WORK TO BE COMPLETED: Look through the entries below and extract exactly the lines from the one containing "This screenshot has height=399, width=700." through the one containing "Task: Click the yellow", ends included.

Dataset excerpts

⁂

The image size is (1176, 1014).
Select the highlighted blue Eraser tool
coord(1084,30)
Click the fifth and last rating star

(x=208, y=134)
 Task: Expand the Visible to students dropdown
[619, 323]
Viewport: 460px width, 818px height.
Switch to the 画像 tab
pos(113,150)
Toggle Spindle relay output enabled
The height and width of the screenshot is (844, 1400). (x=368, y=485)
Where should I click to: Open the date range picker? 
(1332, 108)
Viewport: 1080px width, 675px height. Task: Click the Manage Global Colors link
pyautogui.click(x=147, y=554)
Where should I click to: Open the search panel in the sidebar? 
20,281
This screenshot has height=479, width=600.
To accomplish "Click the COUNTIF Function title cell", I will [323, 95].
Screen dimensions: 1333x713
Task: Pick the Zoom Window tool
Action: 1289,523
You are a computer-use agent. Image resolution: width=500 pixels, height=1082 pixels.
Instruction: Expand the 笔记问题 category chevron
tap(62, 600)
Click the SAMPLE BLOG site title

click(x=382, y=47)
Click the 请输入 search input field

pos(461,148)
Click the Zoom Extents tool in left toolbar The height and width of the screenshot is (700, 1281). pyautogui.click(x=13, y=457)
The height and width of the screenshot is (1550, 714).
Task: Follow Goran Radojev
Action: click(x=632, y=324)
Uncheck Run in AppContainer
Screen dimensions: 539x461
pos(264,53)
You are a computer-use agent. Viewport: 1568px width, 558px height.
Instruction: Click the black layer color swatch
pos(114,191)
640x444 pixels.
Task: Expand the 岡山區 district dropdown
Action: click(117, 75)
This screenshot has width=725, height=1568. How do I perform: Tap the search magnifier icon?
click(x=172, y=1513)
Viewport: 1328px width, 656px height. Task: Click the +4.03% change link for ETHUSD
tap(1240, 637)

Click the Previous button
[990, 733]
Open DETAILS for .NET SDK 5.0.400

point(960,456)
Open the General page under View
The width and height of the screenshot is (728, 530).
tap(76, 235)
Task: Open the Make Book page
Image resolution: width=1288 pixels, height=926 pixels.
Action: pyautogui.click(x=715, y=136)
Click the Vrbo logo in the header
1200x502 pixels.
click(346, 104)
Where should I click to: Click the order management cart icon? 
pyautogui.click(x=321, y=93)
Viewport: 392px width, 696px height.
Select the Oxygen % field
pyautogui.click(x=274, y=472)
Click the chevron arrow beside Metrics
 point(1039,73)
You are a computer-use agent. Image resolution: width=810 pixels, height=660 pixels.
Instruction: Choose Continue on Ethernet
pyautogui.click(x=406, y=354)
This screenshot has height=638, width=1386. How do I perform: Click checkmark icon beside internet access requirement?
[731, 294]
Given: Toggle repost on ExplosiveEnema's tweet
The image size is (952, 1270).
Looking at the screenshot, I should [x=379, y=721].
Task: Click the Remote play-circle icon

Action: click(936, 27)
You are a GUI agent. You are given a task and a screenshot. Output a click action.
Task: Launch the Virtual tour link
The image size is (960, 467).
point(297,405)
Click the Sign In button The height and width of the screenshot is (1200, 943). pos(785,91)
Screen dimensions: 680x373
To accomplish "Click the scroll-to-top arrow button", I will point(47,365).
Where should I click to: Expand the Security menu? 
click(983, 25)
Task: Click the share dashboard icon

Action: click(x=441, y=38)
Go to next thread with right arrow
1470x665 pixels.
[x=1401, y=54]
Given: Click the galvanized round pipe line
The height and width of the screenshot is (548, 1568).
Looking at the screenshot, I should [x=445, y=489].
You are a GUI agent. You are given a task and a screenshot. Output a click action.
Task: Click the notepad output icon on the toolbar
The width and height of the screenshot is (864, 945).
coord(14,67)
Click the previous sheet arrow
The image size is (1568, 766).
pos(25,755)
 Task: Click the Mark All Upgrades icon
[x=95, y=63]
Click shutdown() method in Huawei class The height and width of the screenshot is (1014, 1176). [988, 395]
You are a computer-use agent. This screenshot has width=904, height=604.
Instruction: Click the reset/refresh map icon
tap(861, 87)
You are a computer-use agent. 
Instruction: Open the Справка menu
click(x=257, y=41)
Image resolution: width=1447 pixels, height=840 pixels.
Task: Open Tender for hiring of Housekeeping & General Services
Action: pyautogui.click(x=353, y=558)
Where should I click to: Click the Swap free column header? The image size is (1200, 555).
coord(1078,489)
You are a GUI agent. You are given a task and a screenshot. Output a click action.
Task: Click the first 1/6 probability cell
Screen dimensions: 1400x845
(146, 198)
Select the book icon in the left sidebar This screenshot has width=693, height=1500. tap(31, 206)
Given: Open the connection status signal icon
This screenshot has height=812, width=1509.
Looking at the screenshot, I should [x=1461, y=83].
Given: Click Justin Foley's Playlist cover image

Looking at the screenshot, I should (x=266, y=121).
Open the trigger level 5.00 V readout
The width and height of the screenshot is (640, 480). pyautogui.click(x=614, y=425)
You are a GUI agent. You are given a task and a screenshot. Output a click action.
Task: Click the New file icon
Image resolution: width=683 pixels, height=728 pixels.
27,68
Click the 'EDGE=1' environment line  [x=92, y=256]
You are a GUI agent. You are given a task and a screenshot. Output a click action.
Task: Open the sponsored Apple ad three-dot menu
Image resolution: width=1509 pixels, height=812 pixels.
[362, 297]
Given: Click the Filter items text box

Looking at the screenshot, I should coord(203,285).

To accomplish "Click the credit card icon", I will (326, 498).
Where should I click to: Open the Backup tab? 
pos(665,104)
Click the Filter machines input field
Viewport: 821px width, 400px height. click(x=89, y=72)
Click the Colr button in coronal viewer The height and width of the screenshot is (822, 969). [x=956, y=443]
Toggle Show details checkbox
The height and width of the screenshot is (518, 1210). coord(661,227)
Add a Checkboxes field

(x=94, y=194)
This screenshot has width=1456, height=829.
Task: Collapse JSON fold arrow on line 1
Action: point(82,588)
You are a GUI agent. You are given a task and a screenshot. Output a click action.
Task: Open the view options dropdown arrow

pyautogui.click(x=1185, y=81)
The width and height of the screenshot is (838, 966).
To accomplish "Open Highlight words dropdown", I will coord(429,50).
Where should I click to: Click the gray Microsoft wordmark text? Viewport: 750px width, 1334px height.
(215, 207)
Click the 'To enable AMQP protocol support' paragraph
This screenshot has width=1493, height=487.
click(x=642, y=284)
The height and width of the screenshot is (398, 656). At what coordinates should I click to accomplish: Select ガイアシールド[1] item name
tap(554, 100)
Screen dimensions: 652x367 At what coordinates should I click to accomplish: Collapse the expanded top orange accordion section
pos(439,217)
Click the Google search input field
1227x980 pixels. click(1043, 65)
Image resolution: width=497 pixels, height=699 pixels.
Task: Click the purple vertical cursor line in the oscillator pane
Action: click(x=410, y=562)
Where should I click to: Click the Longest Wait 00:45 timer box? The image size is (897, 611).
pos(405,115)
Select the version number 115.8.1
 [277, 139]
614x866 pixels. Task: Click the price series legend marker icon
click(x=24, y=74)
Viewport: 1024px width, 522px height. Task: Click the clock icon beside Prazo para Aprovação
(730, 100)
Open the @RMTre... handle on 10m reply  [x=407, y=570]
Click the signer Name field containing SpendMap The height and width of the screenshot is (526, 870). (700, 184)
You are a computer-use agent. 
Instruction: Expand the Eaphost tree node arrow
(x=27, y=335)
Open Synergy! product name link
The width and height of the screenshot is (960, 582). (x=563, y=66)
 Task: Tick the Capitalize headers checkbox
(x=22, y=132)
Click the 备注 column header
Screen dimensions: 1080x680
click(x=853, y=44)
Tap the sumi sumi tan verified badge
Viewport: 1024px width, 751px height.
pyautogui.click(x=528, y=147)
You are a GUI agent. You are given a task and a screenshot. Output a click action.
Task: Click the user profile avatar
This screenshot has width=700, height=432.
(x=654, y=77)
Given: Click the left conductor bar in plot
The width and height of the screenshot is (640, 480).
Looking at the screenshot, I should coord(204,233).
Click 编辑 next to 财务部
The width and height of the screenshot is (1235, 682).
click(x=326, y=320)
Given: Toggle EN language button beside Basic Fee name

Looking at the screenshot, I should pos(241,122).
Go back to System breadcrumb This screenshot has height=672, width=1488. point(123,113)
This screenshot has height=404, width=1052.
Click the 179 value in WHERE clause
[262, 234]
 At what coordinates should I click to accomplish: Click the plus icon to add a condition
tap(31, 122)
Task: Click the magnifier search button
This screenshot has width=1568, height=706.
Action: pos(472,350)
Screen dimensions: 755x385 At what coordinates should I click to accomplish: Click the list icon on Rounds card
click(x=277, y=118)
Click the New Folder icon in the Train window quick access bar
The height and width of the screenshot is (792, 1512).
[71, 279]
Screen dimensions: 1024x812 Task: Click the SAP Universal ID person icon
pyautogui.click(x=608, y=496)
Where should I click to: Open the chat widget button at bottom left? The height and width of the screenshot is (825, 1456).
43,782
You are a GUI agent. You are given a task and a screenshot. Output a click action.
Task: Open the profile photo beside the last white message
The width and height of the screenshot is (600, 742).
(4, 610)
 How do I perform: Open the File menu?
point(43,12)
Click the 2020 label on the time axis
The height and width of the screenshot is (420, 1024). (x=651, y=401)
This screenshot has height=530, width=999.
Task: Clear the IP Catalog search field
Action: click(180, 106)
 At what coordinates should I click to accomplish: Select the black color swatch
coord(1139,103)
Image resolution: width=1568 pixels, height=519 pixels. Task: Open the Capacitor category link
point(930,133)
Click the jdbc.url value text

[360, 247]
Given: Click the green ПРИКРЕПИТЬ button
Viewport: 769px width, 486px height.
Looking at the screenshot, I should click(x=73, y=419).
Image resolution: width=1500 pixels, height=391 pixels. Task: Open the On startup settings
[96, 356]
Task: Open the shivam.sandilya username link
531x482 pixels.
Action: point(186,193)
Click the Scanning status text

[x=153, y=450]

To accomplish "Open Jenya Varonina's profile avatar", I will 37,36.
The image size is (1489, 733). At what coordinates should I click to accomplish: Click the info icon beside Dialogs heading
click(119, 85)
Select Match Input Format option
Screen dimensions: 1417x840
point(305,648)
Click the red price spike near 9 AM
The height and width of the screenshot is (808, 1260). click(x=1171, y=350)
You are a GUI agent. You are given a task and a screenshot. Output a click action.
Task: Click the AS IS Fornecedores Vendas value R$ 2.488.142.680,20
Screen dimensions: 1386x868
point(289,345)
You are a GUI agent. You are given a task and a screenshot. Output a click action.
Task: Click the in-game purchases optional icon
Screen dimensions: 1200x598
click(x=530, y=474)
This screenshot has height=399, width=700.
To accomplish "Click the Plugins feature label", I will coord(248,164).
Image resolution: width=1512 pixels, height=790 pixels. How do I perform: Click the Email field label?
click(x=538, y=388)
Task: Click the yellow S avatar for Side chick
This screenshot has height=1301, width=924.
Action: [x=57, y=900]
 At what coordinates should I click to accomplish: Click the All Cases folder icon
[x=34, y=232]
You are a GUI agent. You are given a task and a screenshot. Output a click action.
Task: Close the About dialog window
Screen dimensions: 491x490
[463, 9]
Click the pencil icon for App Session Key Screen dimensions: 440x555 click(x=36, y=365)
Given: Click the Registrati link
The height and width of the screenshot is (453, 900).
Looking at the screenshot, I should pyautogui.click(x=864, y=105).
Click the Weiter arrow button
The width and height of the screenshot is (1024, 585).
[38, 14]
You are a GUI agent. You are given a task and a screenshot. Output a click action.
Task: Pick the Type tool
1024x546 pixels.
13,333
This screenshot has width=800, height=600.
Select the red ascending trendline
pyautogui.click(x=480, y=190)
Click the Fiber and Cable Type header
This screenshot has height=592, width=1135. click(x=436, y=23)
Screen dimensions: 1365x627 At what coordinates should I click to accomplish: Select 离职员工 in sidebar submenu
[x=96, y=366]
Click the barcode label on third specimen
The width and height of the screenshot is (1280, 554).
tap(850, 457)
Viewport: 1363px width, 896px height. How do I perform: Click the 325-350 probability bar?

⁂

SOLUTION TO THE EXERCISE:
This screenshot has height=399, width=700.
To accomplish "Click the Plugins feature label", I will coord(248,164).
Image resolution: width=1512 pixels, height=790 pixels. How do I perform: Click the Email field label?
click(x=538, y=388)
Task: Click the yellow S avatar for Side chick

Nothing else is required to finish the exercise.